Requirement - Retype the listing from the line with "Find the location of a particular element." up to and including the line with "Looking at the", keeping every character the same. Leave the pictures out of your copy.

Data records -
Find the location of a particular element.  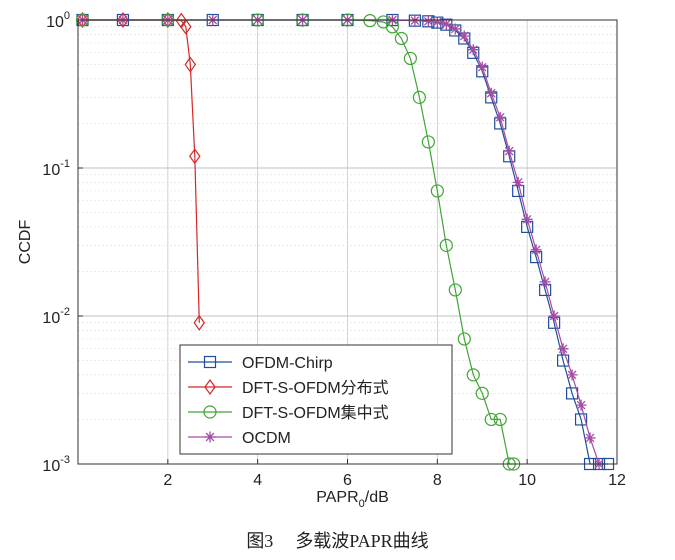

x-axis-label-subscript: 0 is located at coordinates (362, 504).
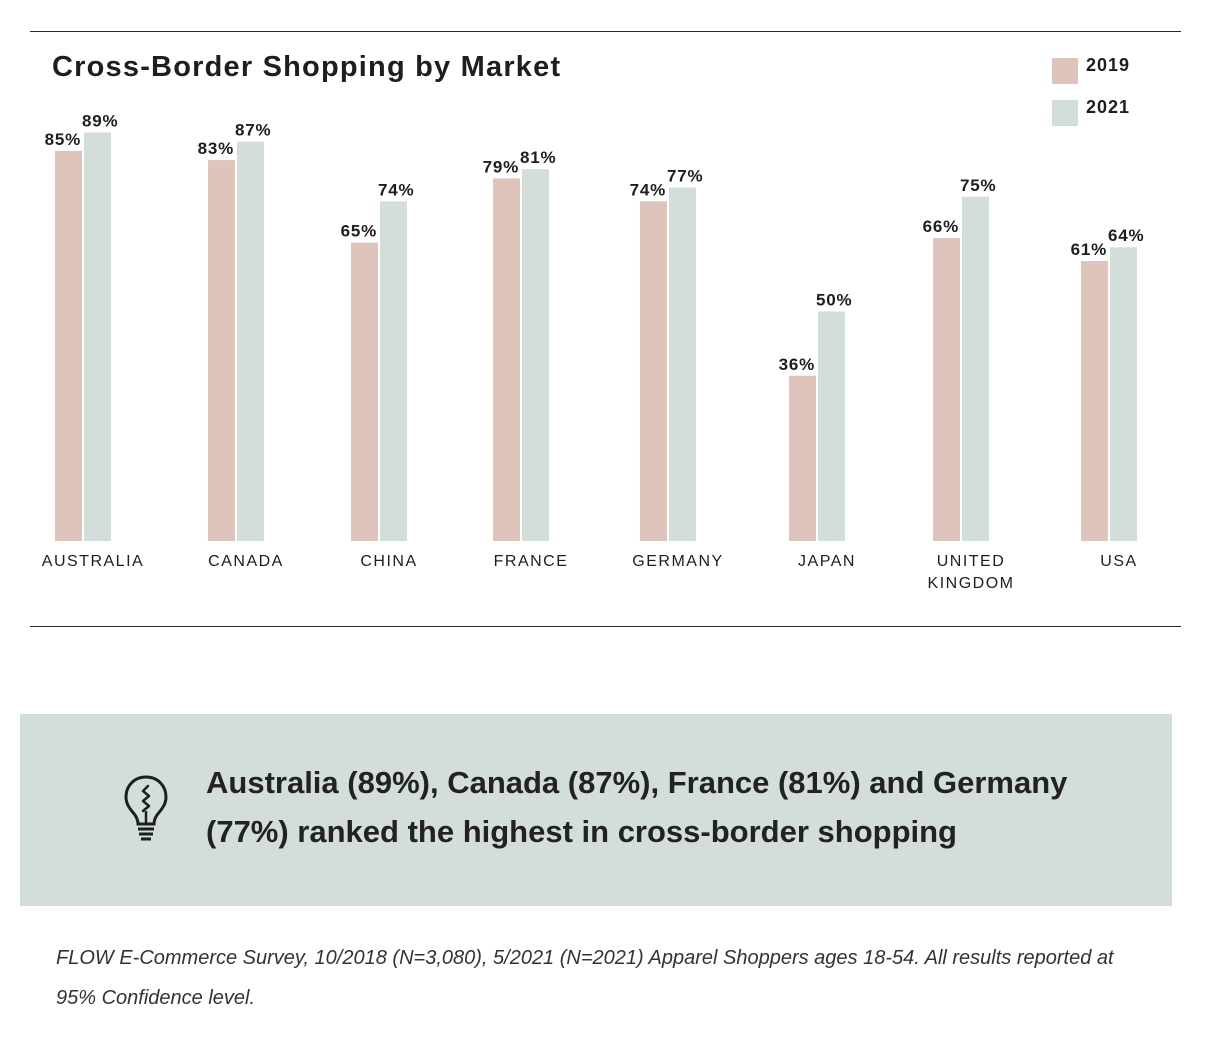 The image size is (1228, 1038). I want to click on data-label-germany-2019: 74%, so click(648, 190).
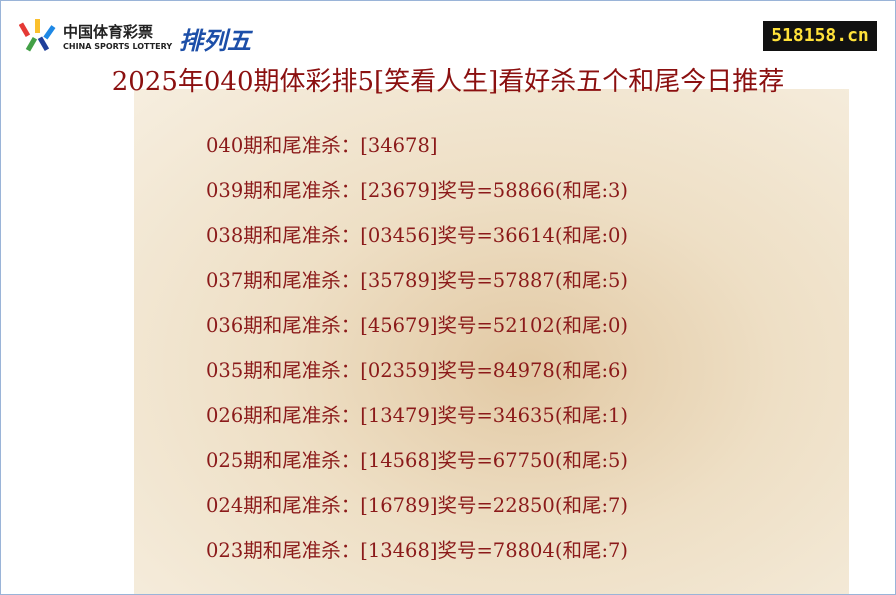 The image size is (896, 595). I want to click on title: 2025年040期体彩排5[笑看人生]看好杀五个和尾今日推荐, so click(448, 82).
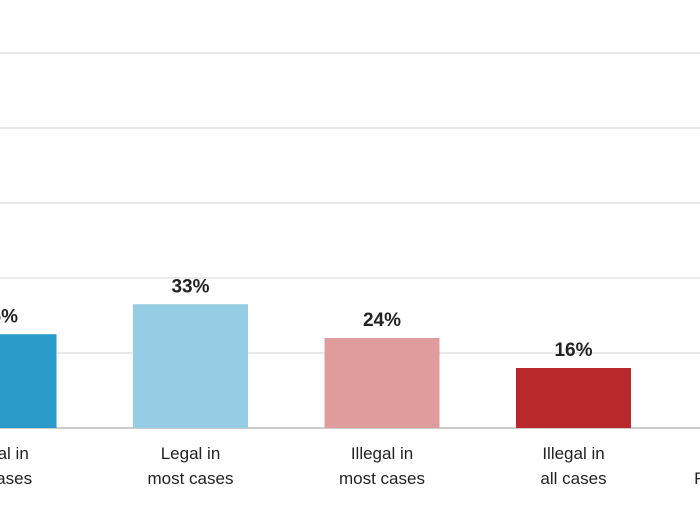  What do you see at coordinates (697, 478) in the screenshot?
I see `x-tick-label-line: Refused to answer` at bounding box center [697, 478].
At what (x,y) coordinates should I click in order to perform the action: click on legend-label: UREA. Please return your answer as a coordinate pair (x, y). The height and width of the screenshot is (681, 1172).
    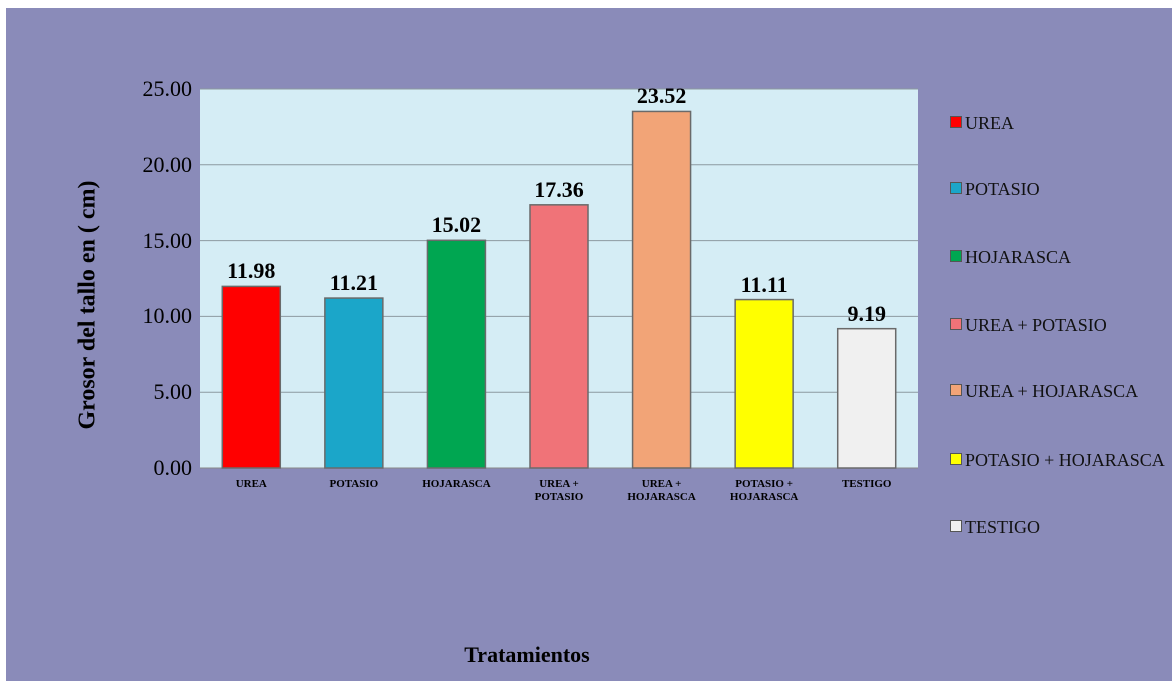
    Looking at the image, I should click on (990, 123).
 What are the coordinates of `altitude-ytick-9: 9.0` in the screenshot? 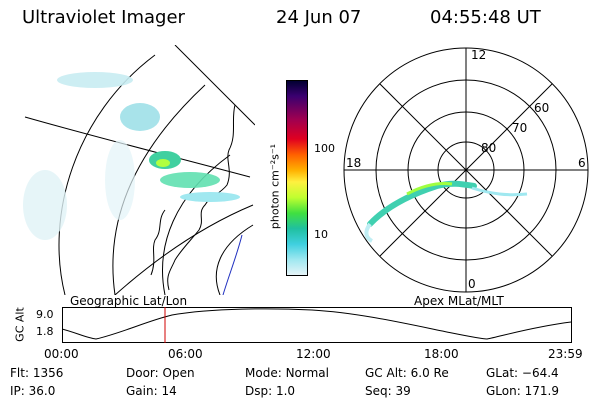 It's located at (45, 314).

==

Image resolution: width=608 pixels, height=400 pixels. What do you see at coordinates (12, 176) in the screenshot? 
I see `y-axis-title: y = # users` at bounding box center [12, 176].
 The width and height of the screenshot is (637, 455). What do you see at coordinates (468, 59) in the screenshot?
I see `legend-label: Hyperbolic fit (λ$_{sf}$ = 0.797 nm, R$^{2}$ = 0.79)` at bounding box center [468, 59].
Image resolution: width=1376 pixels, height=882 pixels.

==

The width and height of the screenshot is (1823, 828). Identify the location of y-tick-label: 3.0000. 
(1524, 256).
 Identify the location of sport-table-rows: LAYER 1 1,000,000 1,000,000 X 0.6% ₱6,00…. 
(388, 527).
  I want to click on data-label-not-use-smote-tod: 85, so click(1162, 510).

Response -
Find the location of a particular element.  

x-axis-label-subscript: 0 is located at coordinates (362, 504).
 The image size is (1228, 1038). I want to click on data-label-germany-2019: 74%, so click(648, 190).
 The image size is (896, 595). I want to click on title: 2025年040期体彩排5[笑看人生]看好杀五个和尾今日推荐, so click(448, 82).
  What do you see at coordinates (697, 478) in the screenshot?
I see `x-tick-label-line: Refused to answer` at bounding box center [697, 478].
At what (x,y) coordinates should I click in order to perform the action: click on legend-label: UREA. Please return your answer as a coordinate pair (x, y). The height and width of the screenshot is (681, 1172).
    Looking at the image, I should click on (990, 123).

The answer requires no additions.